Each of these examples is completely ridiculous and nobody would expect you to comply. But don’t the “need” ones seem somewhat more tolerable? It’s almost as if the person asking for these demands is doing so because of something out of their control. They can’t help that they need your car or that the stadium is dirty. You almost want to say yes because you know they can’t help their needs. It’s innate and natural. That’s the point. Even if it’s not a true need (When would you ever need to sweep for almost 2 days?), by framing it that way you trigger an empathetic response in someone and increase your likelihood to get the desired response.

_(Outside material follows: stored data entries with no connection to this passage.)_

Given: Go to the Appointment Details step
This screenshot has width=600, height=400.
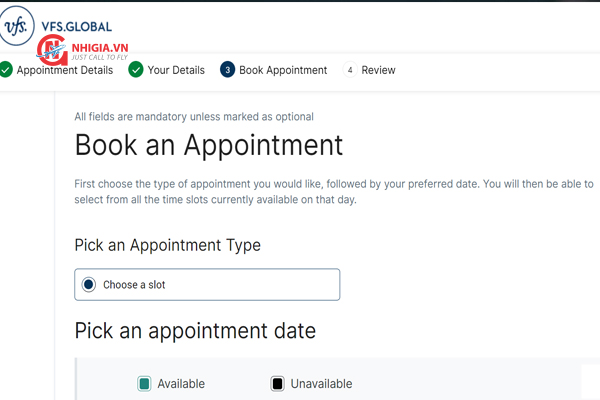Looking at the screenshot, I should coord(65,70).
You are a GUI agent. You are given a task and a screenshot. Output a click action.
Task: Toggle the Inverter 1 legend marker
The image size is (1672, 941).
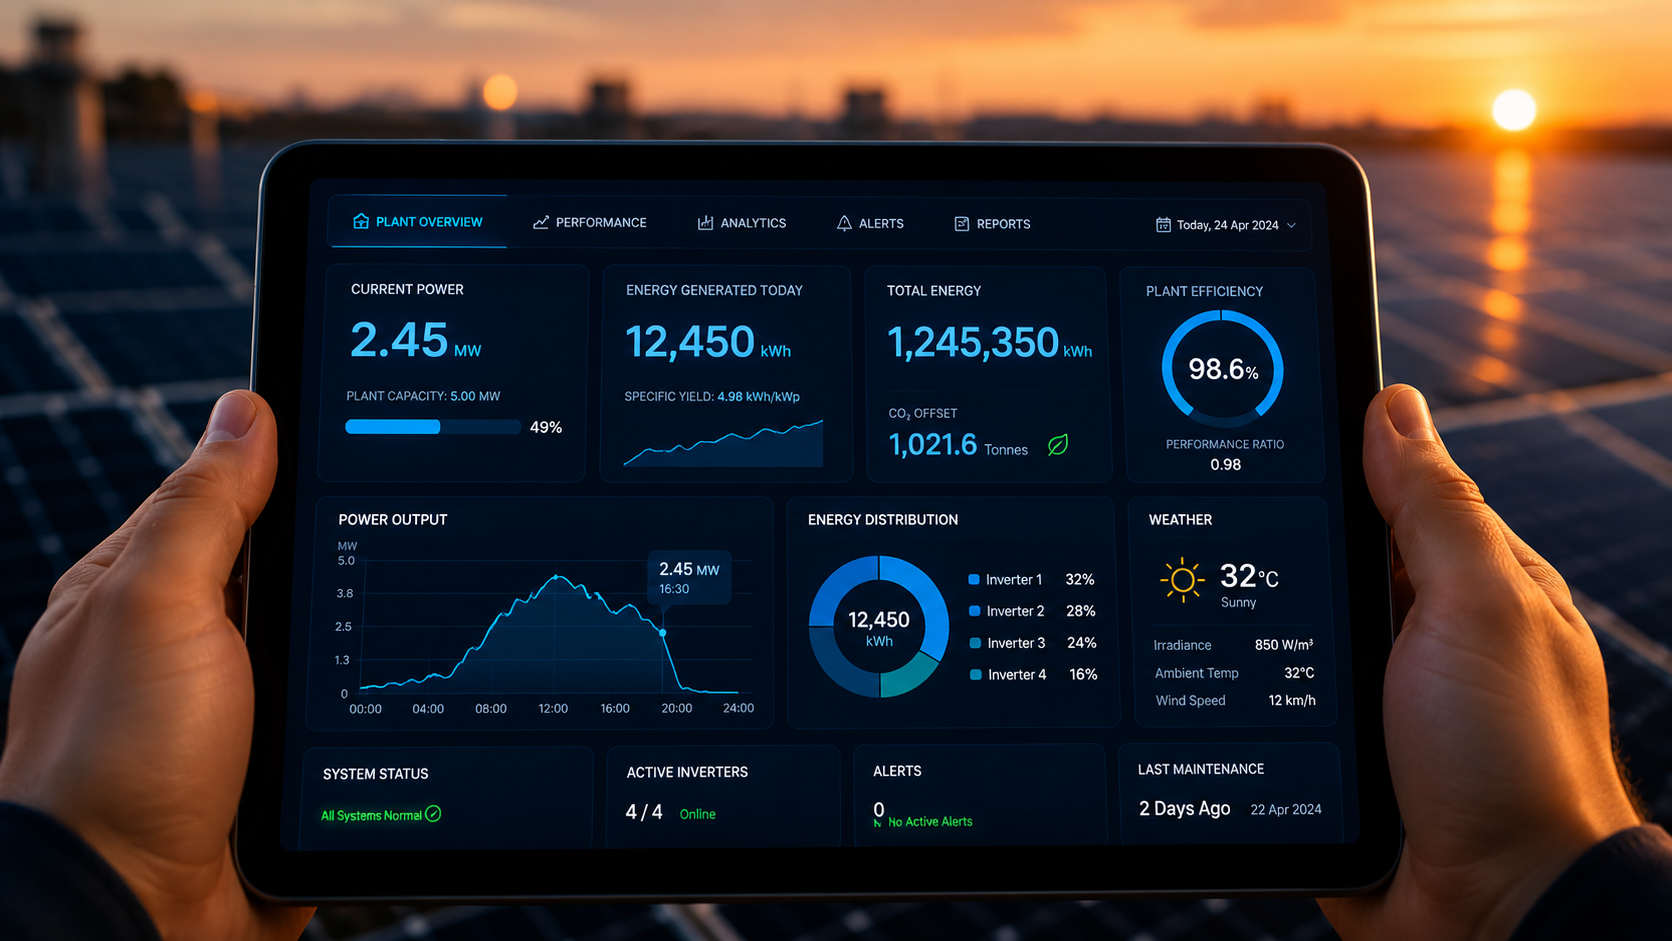pyautogui.click(x=974, y=579)
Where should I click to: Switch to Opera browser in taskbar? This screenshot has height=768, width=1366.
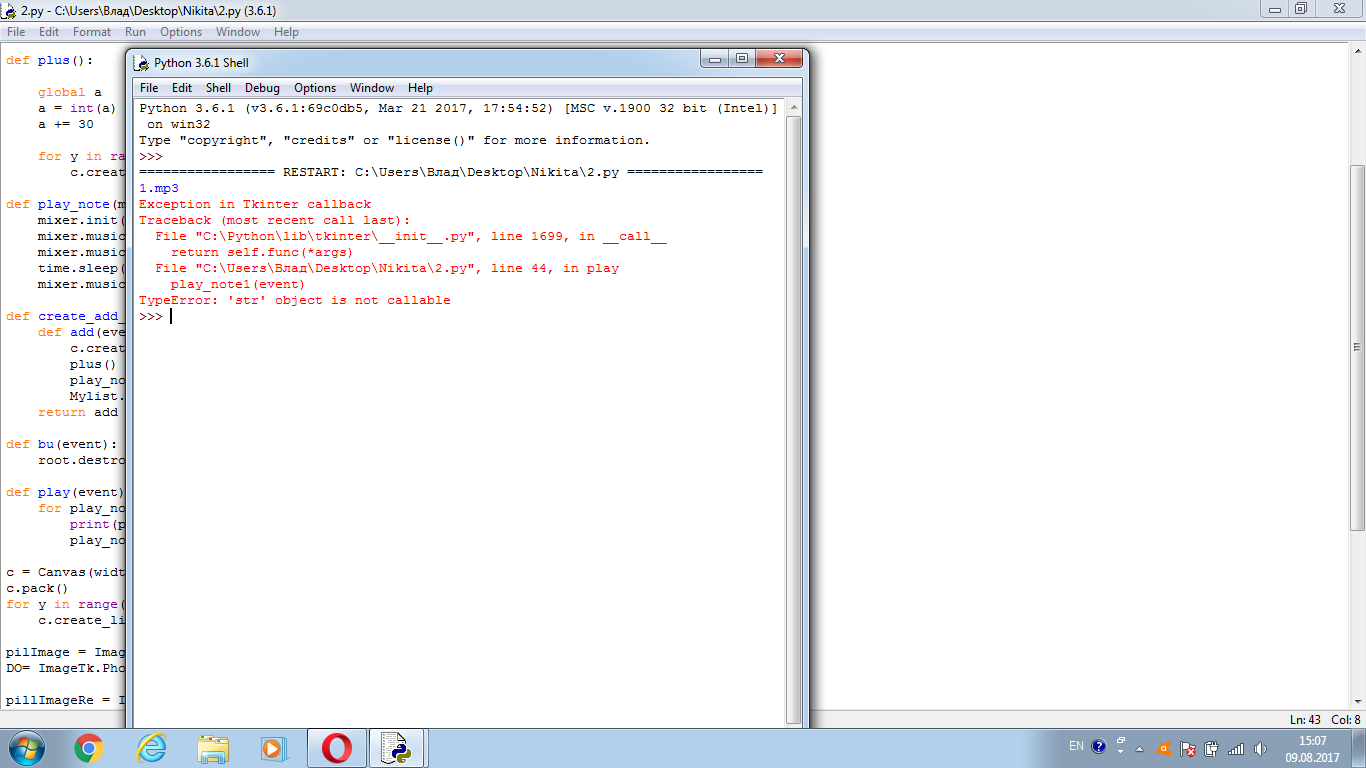pyautogui.click(x=336, y=748)
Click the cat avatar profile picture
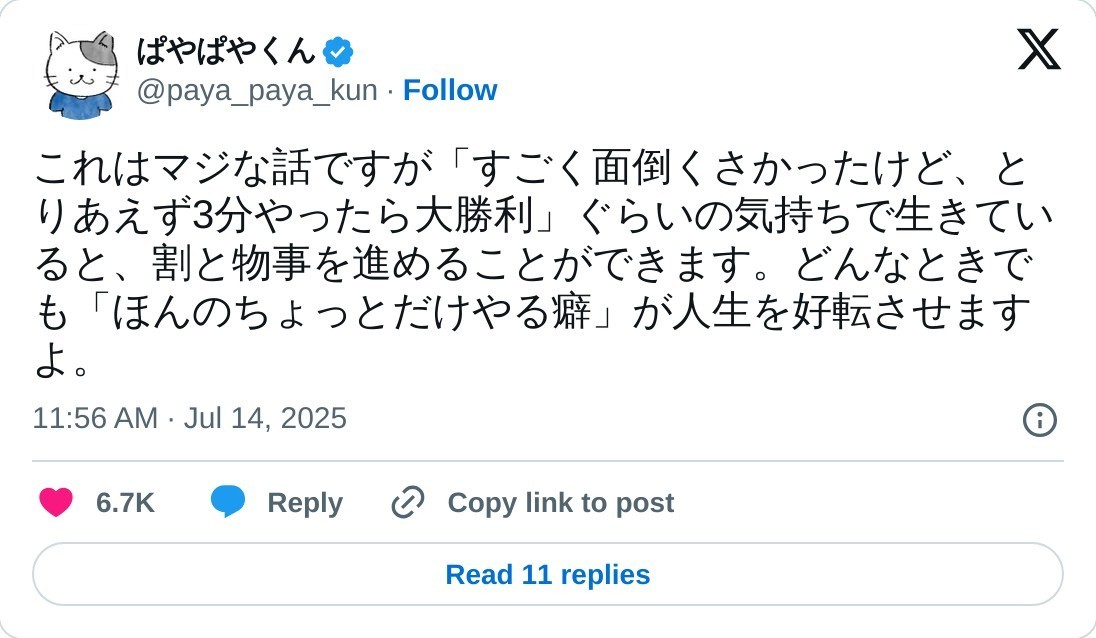 81,72
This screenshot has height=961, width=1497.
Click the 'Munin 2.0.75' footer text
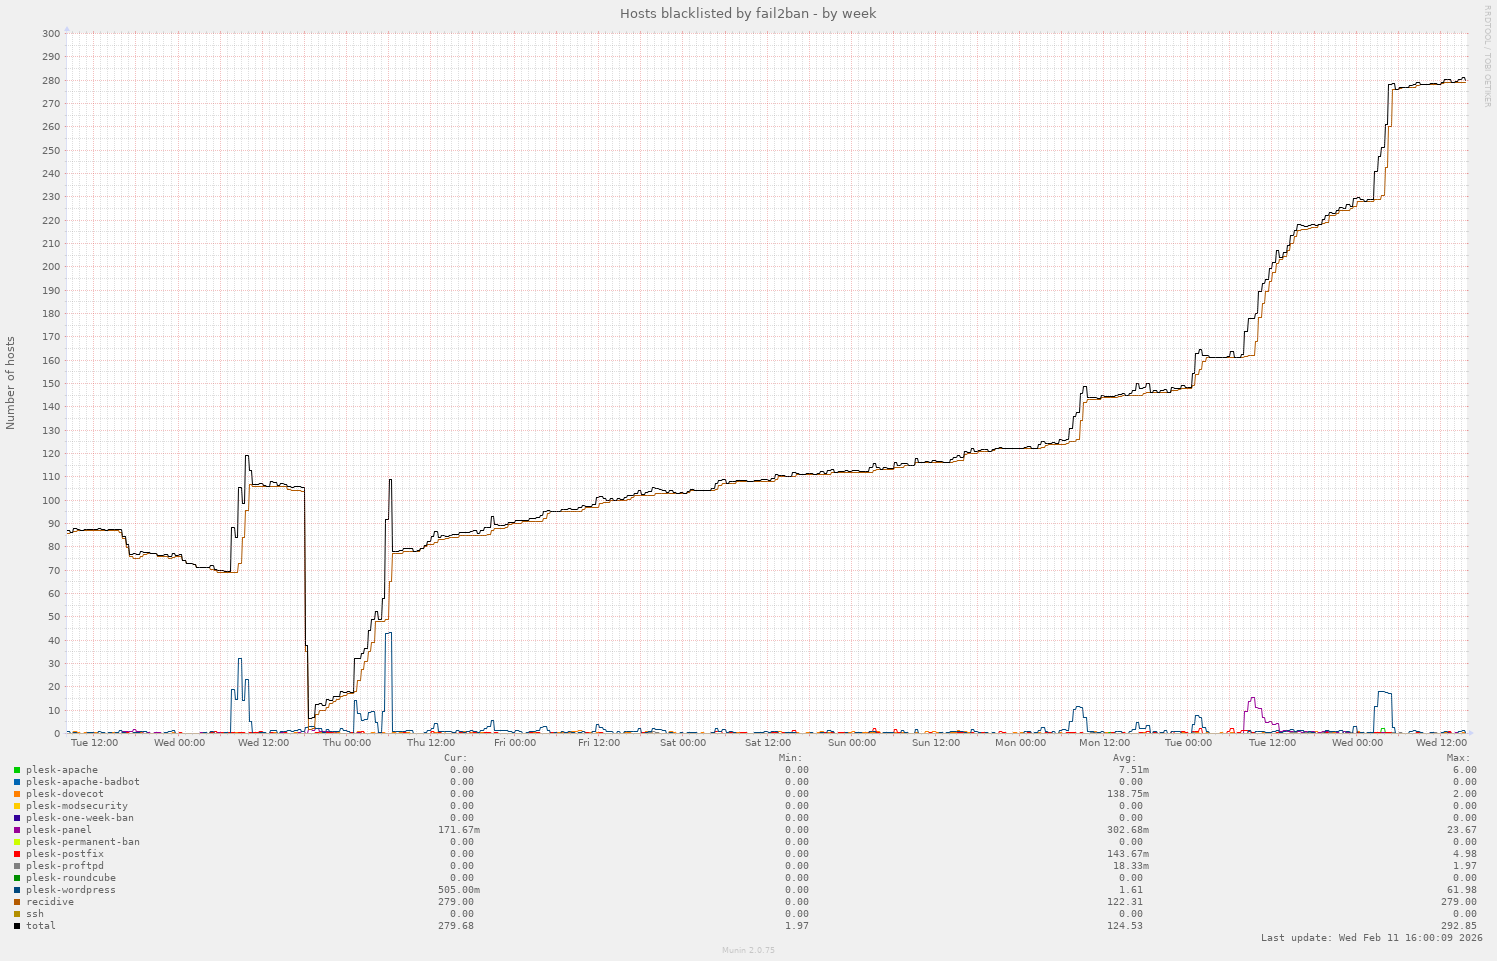[748, 950]
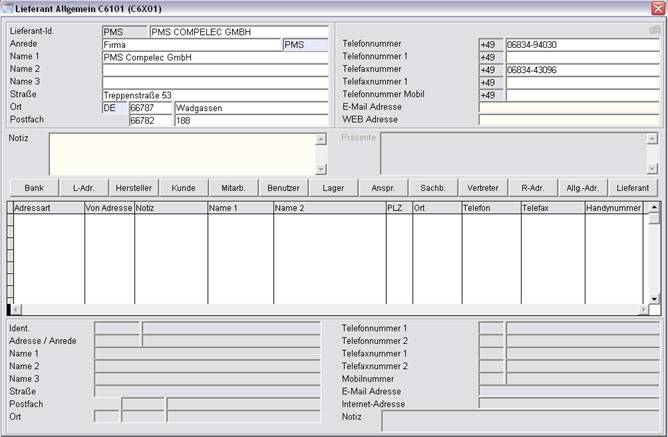Click the address table's scroll up arrow
Image resolution: width=668 pixels, height=437 pixels.
click(x=654, y=208)
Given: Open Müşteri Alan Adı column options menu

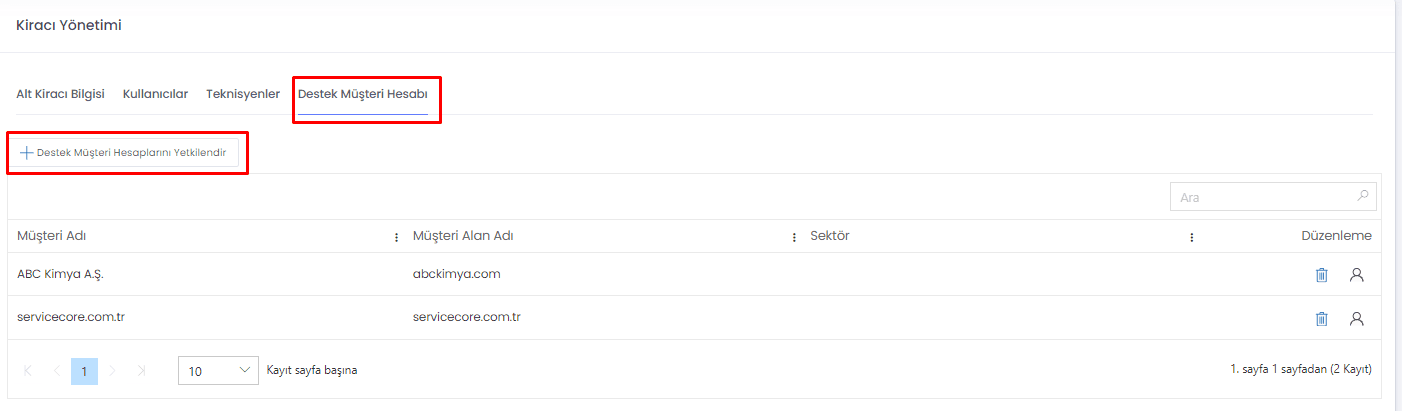Looking at the screenshot, I should point(794,237).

It’s not always easy to get what you want. Especially from people. Free will is a thing after all. But action is based heavily on motivation. We see it everyday with the animals that would rather make googly eyes at the females or lie in the shade instead of work in the sun. If you work with positive reinforcement you know that primary reinforcers, the needs, are some of the strongest motivators. Remember that people are animals too and are motivated by needs and a desire for comfort. Remember the 5 Truths and use your “I need” statements to provide both emotional comfort and perceived power of needs. And if all else fails, you could always take up hypnosis.